Letter: Will cryptos ever be as reliable as Adam Smith’s Butcher?

When a currency’s survival depends on promises to do “whatever it takes” to defend its dollar peg, one would expect the person making the promise to be a senior government official or from a central bank – not a chief technology officer from an 8-year-old company (“The Other Side of Cryptocurrency,” Big Read, May 14).

Stablecoins like tether, which claims dollar-for-dollar convertibility, rely on our belief that their creators have the currency reserves to back them up. Why do we trust these people? And why do we feel more comfortable giving massive amounts of personal data to companies like Alphabet, Meta, and Amazon than giving it to elected, accountable governments?

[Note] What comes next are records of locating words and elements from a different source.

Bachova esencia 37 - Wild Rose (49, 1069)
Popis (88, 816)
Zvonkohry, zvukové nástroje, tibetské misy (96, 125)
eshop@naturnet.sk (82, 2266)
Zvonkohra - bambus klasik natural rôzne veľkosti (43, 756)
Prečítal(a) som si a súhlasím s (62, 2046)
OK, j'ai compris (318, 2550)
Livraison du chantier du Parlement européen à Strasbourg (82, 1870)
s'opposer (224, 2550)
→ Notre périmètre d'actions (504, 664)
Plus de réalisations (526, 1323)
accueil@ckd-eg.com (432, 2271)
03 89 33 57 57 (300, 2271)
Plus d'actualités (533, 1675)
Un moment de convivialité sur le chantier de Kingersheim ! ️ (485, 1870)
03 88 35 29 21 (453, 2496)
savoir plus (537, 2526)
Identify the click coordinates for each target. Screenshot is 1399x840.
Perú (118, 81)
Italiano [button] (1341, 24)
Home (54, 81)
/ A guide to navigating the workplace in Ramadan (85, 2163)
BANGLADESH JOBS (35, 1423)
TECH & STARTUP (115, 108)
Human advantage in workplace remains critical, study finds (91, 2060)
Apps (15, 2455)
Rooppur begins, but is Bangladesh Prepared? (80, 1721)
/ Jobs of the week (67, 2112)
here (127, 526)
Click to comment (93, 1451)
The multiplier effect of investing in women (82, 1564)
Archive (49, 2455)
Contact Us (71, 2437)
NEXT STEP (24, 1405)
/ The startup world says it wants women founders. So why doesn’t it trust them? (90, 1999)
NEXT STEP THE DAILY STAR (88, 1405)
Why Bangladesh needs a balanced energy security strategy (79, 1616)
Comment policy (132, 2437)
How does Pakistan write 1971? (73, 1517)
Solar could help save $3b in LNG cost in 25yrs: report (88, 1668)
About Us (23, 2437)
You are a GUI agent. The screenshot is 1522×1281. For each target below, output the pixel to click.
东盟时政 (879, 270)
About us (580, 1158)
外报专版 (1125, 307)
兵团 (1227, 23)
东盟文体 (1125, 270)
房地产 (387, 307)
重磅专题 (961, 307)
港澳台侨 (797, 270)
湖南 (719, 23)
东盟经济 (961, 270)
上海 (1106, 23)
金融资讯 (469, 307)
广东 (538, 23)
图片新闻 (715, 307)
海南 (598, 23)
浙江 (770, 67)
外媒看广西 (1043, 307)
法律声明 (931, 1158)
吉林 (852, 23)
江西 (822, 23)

The capitalist theory of trust goes back to Adam Smith: we rely on the local butcher not because we think he is a good person, but because he is interested and relies on his reputation to maintain our custom. Thomas Hobbes wasn’t so sure. After all, the butcher also has an incentive to save money when chopping meat. For Hobbes, we created government to protect us from our own lowest instincts, including that of the butcher.

Smith would probably expect cryptocurrencies to prevail and diminish the ability of the state to conduct monetary policy. But if Hobbes was right, they are more likely to fail as trust in their backers proves misplaced and we realize that the (democratic) Leviathan is still our best hope for deciding questions of justice and fairness. in the society.